The White Sox hosted the Royals in some pretty cold conditions this week.  The opener was pushed back a day due to snow (headline writers had a field day).  Other than a three-run homer by Jim Thome, the White Sox bats were just as cold.  They lost 2 of 3 in the series and are currently one game behind the first-place Kansas City Royals.  Jermaine Dye had a good series with 5 singles, but if you discount Dye and Thome the Sox went 10 for 68 in the series (that’s like Twins-without-RISP bad).  Not the best results out of the box for a lineup that might contain too many hitters of a certain variety.  The Jim Thome homerun off of Kyle Farnsworth, in addition to salvaging Opening Day for the Sox, was tailor-made for a hilarious episode of The Dugout.  THIS STORY ONLY ENDS ONE WAY.

The White Sox have a few young players (Ramirez, Floyd, Danks) trying to follow up on good years last year.  No one would confuse this year’s edition of the White Sox for a team in the midst of a youth movement, and player development hasn’t really been one of the organization’s strengths, so it’s interesting to read about some prospects that have caught Sox fans interest.

I live in Chicago (and I’m going to Sunday’s game – it’s my way of celebrating Easter.  Here’s hoping the only eggs I find are put up on the scoreboard by Balckburn, am I right?) and I’ve really grown awfully tired of Sox and Cubs fans both.  And if they ever start discussing one another, forget it.  It’s good to know that I’m not alone.  At least occasionally Sox fans direct their dislikes in amusing directions (I link to that only for the title – it made me chuckle).

PROBABLE STARTERS–

Dickey v. J. Contreras

Liriano v. B. Colon

Blackburn v. M. Buehrle

I just don’t like facing Buehrle.  Of course he’s pitching the game I’m going to, but what can I do?  If the weather is cold, at least we won’t be out in the elements for very long with his quick pace.  Buehrle had some stiffness in his arm during the spring, which may be a sign of him not being as young anymore.  The White Sox seem to think so as they made a point of suggesting Mark try some of this new-fangled “working out” thing in the offseason.

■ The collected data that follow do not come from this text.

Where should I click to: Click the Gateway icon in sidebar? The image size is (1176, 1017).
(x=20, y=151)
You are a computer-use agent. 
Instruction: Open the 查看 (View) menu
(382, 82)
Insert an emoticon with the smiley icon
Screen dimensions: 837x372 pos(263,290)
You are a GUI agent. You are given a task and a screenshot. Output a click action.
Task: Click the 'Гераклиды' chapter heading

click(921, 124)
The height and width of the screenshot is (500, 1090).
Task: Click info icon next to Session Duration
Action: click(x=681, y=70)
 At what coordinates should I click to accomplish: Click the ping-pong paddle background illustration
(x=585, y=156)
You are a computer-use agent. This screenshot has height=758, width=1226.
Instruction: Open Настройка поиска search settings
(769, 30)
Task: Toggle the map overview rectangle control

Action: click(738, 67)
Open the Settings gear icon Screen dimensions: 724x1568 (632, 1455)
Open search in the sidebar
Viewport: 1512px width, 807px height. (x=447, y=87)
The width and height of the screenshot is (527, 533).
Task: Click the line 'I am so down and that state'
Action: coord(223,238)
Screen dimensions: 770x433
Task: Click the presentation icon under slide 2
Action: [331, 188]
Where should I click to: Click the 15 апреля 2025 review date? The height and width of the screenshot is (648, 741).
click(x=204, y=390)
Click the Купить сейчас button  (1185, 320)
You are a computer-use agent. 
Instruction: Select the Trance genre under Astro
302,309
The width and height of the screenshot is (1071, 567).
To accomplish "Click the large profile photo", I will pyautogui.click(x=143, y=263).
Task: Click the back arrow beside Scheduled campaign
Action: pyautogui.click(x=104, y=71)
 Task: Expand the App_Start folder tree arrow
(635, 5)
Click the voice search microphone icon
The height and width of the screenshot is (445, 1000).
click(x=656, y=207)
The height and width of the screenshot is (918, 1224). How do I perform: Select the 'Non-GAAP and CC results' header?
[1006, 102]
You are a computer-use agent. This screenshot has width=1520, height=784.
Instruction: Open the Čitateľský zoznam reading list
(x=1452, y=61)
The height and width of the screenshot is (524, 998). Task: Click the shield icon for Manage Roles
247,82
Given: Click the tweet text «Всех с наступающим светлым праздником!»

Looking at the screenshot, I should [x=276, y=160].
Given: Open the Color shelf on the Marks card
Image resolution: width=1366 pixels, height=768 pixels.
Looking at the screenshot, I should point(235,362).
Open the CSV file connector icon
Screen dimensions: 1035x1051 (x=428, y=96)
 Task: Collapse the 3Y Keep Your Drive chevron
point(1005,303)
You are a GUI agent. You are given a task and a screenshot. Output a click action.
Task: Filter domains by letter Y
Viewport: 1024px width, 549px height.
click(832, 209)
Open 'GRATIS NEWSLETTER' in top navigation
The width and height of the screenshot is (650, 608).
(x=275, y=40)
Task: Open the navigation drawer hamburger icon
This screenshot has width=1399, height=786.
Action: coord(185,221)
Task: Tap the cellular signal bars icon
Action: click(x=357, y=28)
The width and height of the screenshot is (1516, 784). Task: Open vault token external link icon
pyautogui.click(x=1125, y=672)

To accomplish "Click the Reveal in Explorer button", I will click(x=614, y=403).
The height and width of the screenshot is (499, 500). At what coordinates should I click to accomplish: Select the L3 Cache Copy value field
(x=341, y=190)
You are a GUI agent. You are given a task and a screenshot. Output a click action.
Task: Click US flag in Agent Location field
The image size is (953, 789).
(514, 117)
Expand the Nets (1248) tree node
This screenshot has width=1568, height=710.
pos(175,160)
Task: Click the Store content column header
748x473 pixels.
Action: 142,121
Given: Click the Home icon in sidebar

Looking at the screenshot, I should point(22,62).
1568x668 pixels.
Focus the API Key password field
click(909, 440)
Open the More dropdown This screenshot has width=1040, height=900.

Contreras and Colon spent the spring in a “battle” for the fourth starter position.  The long and short of it is that neither of them inspire confidence.  It would seem they’re both nearing the end of their careers.  Perhaps the front office felt obligated to fill the AL Central quota for veteran starters?  With the Twins throwing everything out of alignment and not doing their usual part, they were probably just confused.

From the White Sox Opening Day, this is the correct way to “throw” out an opening pitch.  Hockey players rule! (I wonder if Beloit will let me do that when I get to throw out my own first pitch?)

Series Preview in Blog: Seattle Mariners

It’s a new season, so I’m going to start writing these series previews again.  Last year I only made it about a month before other stuff got in my way.  I’ve got a thesis to write and a cross-country move to pull off this summer, so it may be a little thin on coverage here and there, but that’s a ways off right now.  Right now it’s a brand new season.

The opening series for 2009 pits the Twins against the Seattle Mariners.  So far the Twins and Mariners are tied in the standings on the season, both with the best record in the AL.  This will be the last opening day for the Twins in the Metrodome, they are currently 7-7 in opening days at the Metrodome, but have won 6 of the last 7 times they have started the season at home.

The Mariners and Twins have both had some issues with injuries this spring.  The Twins are, as we all know, without Joe Mauer for the beginning of the season.  The Mariners are also without their perennial MVP candidate, Ichiro is out for a week or two recovering from a bleeding ulcer.  Combine that with the loss Scott Baker for the Twins and you can see how easily preseason predictions can be thrown off the mark.  In the Mariners case, inaccurate preseason predictions would be a good thing, because pretty much everyone has them struggling this year.  One can always find reasons for optimism, but the DL stint for Ichiro certainly doesn’t start things off on the right foot.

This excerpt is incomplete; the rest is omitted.